What genre would you read for the rest of your life if you could only choose one?
Probably crime fiction. Conflict and character are the heart of good fiction, and good mystery has both of those in spades. In fact, the structure of a classic, good mystery always has an external thread plot and an internal one, the internal one being what’s peculiar to the character—your investigator, usually, and sometimes your criminal. That’s going to lead you through the book, and that’s why you remain with this character. Beyond that, you have the external thread of the mystery, which you need to be solved. My husband asked me once why I read so many mysteries, and part of it is just intellectual, part of it is the joy of any good book, but part of it is the moral stakes there. Murder is the only crime that’s universally deplored by all cultures under all circumstances. If there’s a murder committed, there needs to be justice done. We have an instinctive need for that. That’s usually the external thread for a plot, so those threads will wind around each other and reinforce each other.
Have you ever hidden a book behind something else in public?
No. The sorts of books I wouldn’t want people to look at I don’t read outside my house. [Laughs] I actually have a selection of pornography here.
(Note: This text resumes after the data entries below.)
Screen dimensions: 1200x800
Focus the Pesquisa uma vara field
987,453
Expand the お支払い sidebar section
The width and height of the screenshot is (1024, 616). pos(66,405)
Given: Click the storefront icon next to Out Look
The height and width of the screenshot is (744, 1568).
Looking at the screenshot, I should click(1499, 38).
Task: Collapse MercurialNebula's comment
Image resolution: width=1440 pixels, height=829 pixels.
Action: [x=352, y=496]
Part of it is for research and part of it is just for fun. Some of it people send me. There’s this one Yaoi book right here. It was sent to me by a friend who had a story in it. I don’t know how familiar you are with Japanese pornography, but this is anime-style, and Yaoi is a very specific subset: It’s gay male pornography intended for women. [Laughs]
What’s a book you would kill a bug with?
It’d probably depend on how big a bug. You’d probably want something loose and floppy. What do I have here that’s appropriate? There’s one here called Scottish Place Names. That would work. There’s one here called Pickle the Spy by Andrew Lang that’s actually a late 18th century early 19th century book about Jacobite spies, but it’s as reprint so it’s a light, flexible paperback. I wouldn’t use any of the good hardcovers.
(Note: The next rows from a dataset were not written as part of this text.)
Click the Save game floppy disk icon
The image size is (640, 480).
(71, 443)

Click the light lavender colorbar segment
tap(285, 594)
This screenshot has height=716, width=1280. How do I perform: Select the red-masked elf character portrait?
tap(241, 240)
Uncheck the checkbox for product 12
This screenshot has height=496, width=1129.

What’s a much-hyped book that you never saw the appeal of?
I hated The Lovely Bones. I thought her vision of heaven was amazingly uninspired and very depressing. The book was just tedious. Once you got past the first bit of it, I could see where she was going, and I was like, “No, I don’t want to go there.” In fact, I abandoned it on a plane in Sydney, Australia. [Laughs]
What’s a great film adaptation of a book?
Actually, Rob Roy was a great adaptation. It was a lot better than Braveheart.
What’s your favorite book to read on an airplane?
They tend to be, for me, what I used to call “toilet paper books,” that being a book that is totally necessary and useful, but it’s not something you’re going to use more than once. It’s the sort of thing you find at airport bookshops: Michael Connelly, Nora Roberts, just the very accessible kinds of fiction. Mind you, I like both Michael Connelly and Nora Roberts, but neither writes the kind of books I would want to read repeatedly or that require a tremendous amount of concentration. These days, though, with Kindle, I can carry several hundred books around with me, so I do. But you still need your takeoff and landing books, so for those I tend to take with me books that people send me in hopes of a quote, because those tend to be fairly small, and they’re also disposable, so if I finish one on a flight I can just leave them.
What was the last book to make you cry?
I cry very easily, so in fact it was probably — I don’t know if it counts or not — a scene from The Scottish Prisoner, while I was writing it. It would be the last scene in the book. That wasn’t the last scene that I wrote, because I don’t write in order, but I cried writing that particular scene.